受け入れ病院がなかなか見つからない。女房は虫の息だ。女房の命には換えられない。田中は「宜しいです。お願いします」と答えた。
女房は2週間ほど入院しただろうか。覚悟を決めて支払い窓口に行った。読者の方々が寄せて下さった浄財があるので、破産はせずに済むはずだ、と自分に言い聞かせた。
支払い窓口に行くと事務員が「高額医療費制度というのがありまして、田中さんの場合はこの線です」と言って一覧表を見せながら、具体的な金額を示してくれた。

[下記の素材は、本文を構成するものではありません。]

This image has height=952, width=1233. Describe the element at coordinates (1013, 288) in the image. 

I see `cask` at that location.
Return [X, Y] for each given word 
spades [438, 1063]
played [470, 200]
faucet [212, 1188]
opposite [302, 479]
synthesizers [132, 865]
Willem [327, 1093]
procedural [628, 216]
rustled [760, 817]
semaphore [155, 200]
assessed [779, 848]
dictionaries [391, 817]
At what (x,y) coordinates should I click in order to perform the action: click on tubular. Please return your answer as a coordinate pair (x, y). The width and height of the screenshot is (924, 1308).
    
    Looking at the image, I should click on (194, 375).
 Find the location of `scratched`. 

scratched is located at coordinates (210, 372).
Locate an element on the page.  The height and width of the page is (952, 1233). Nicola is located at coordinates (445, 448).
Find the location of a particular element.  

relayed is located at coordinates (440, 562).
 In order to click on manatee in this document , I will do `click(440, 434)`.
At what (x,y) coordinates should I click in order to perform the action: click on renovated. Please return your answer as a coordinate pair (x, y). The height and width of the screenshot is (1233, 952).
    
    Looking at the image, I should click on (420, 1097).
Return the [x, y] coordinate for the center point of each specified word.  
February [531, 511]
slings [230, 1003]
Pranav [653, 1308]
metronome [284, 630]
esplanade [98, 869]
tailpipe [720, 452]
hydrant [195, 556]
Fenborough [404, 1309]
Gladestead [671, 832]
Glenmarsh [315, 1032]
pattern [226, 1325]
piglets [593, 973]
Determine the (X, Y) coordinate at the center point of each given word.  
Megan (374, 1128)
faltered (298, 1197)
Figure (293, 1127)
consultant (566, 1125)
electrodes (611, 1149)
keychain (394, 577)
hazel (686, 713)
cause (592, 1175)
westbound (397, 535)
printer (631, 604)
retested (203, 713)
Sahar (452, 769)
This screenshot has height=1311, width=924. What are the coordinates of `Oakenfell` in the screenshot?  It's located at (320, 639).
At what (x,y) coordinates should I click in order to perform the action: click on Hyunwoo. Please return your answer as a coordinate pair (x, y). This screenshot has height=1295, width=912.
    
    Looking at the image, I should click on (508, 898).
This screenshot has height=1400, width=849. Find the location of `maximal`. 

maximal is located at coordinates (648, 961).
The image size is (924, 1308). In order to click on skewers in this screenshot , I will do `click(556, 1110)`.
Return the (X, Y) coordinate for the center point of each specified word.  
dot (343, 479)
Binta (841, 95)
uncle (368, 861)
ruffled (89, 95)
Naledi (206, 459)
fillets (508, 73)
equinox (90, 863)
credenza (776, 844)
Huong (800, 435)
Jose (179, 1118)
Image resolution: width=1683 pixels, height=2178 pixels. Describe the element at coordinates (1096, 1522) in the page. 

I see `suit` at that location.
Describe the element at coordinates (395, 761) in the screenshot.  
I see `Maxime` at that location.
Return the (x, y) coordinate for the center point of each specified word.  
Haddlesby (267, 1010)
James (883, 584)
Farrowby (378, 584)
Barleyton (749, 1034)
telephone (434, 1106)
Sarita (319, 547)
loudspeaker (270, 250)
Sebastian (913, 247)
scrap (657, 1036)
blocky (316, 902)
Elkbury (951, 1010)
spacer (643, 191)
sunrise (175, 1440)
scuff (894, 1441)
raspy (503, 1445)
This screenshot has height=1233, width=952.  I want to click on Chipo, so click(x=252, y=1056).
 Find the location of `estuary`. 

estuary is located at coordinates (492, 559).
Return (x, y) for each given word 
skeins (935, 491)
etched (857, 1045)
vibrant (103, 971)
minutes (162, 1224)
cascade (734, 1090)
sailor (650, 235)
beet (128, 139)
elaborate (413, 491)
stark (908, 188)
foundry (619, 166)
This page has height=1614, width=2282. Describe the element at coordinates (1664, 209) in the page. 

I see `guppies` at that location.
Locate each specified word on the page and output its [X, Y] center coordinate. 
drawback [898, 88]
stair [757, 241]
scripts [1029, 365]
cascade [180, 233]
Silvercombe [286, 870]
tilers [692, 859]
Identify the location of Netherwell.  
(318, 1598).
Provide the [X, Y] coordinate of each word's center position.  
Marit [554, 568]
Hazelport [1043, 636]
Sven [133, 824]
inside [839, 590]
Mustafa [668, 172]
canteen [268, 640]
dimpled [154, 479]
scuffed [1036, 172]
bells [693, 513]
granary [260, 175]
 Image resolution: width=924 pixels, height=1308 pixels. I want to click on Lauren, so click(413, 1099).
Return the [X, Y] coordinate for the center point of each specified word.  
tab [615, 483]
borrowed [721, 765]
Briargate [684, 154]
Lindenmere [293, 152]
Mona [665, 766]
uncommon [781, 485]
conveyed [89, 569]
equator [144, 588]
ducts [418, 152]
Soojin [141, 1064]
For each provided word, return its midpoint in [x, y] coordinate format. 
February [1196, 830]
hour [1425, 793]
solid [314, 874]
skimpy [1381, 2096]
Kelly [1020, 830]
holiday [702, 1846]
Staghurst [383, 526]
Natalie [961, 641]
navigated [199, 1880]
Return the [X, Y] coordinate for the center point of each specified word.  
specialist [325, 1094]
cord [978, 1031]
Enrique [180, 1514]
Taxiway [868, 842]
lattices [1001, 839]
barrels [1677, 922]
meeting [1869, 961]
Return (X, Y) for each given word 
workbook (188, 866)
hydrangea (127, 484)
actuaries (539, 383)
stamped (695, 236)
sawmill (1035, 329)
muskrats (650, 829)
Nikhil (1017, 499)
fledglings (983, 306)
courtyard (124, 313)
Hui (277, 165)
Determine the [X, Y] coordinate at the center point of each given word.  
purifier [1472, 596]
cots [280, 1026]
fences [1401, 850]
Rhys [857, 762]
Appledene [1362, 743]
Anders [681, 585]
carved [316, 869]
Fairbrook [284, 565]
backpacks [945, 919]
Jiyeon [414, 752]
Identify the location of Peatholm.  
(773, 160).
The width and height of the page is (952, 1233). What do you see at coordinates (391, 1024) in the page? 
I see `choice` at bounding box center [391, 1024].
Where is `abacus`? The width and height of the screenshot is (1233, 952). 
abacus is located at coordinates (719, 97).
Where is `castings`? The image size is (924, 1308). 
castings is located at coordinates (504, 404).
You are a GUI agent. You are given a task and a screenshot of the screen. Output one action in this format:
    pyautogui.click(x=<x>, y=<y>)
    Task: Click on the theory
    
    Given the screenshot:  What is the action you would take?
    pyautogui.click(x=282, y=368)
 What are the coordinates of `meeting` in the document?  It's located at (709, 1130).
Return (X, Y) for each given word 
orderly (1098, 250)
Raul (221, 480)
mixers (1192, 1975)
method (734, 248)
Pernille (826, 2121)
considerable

田中でも払える金額であることが分かると、制度の有難さに涙が出た。

女房は高額医療費制度のおかげで命を救われた。=2024年、都内の病院 撮影:田中龍作=
今年8月から年間の上限額が飛躍的に上がる。富裕層でも堪える金額だ。我が家のような貧困層だと医療費を払えなくなる。
看護師だった中道の酒井なつみ候補(東京15区)はカネの切れ目が命の切れ目となることを身をもって知る。
衆院予算委員会で質問に立ち、高額医療費制度の限度額引き上げに反対した。今回の選挙でも同様の訴えを貫く。

救急車は貧乏人でも分け隔てなく搬送してくれる。だが高額医療費の限度額が引き上げられれば、病院から先はカネの切れ目が命の切れ目となる。=5日、江東区(東京15区) 撮影:田中龍作=
保健所の保健師だった亡き母は「医療は恵まれない人のためにある」が口癖だった。その医療制度が破壊されようとしている。
家族が命を失っても構わない、我が家が破産してもどうってことない、と思う人は自・参・維に投票すればよい。